Resistencia y el Código de Cuidado: De las Razzias al Refugio
La historia de Luis Zicarelli también se cuenta desde la resistencia civil. En los inicios de In Vitro, Luis recuerda con claridad una época donde el simple hecho de congregarse era motivo para que «te llevaran preso porque sí». Mantener las puertas abiertas en 1985 era un acto de valentía frente a un sistema que perseguía sistemáticamente la identidad.
Esa experiencia moldeó la filosofía de seguridad que hoy rige en sus locales. Para Luis, el rol de quien maneja la noche implica una responsabilidad activa sobre el bienestar del otro: cuidar a la gente para evitar que, ante cualquier vulnerabilidad, sean víctimas de robos o violencia al salir a la calle. Es una visión donde el boliche vuelve a sus raíces: un refugio seguro para la comunidad.
La Estrategia de la Madrugada: El Oficio de no Dormir
Sostener una marca durante más de cuatro décadas es producto de una disciplina que Luis separa de la diversión.
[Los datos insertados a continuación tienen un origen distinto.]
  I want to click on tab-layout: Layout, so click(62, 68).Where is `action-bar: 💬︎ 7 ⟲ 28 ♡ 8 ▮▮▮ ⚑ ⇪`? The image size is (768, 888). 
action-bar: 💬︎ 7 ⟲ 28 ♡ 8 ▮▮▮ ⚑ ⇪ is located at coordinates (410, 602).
Abrir de lunes a lunes, toda la madrugada, es un compromiso costoso que garantiza que el público siempre encuentre pertenencia. Luis es contundente: esto debe tomarse como un trabajo riguroso; confundir el oficio con la joda es el camino al fracaso. Esta mentalidad profesional permite gestionar un boliche que nunca baja la persiana, entendiendo que la constancia es la mejor herramienta frente a la competencia.
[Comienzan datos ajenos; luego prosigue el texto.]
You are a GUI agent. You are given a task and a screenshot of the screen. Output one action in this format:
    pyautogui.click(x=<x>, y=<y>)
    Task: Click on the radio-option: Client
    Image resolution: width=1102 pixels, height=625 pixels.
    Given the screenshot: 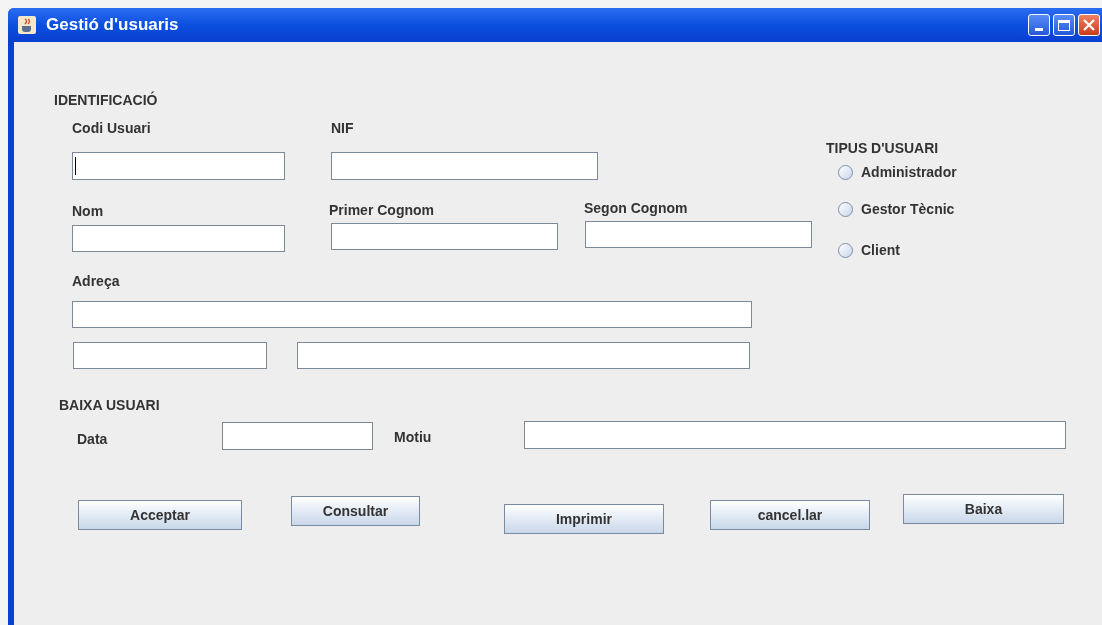 What is the action you would take?
    pyautogui.click(x=898, y=250)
El Termómetro de la Ciudad: Turismo y Realidad
La proyección de estas marcas funciona como un imán para el turismo que busca una experiencia auténtica y «friendly». Según Camila, la clave es el «boca en boca» constante que posiciona al local como el lugar que siempre está abierto. Sin embargo, Luis aporta una mirada cruda: la frecuencia de público no es ajena a la coyuntura económica y los conflictos internacionales, que han enfriado el flujo turístico este año. El boliche no es una burbuja, sino un termómetro de la realidad porteña.
Voces en Red: Del Dial al Streaming
La permanencia de estas marcas también se apoya en su salto a los nuevos medios, un terreno donde tanto Luis como Camila cuentan con trayectoria previa en el streaming 70/30. Luis Zicarelli (@zicarellikm) traslada su oficio de décadas en la radio tradicional al formato digital con su programa «Borderland».
En sintonía, Cami Molina (@camilamoln) presenta el ciclo «No apto para tibios», una propuesta que, aunque está dando sus primeros pasos, funciona como un magazine que integra temas de moda, mística y sexualidad. A través de esta veta comunicacional y de una gestión constante en Instagram (@kmzero.loka), el histórico «boca en boca» del boliche se mantiene actualizado en la conversación digital.
Reconocer el Camino
Queremos expresar nuestro más sincero agradecimiento a Luis Zicarelli y Camila Molina por su calidez y por recibirnos en Loka. Sus palabras nos permitieron documentar una parte viva de nuestra historia. A Luis, le extendemos un reconocimiento especial: en una ciudad que no siempre fue amable, él fue uno de los primeros en marcar un camino de resistencia y libertad para nuestra comunidad.
Desde MasQLine, nuestro objetivo es seguir apoyando a la comunidad y a emprendedores como ellos, que con su visión y esfuerzo mantienen viva nuestra red de valor y cooperación. Gracias por haber «pisado el camino antes» y por seguir garantizando hoy lugares donde nuestra identidad puede expresarse con orgullo y seguridad.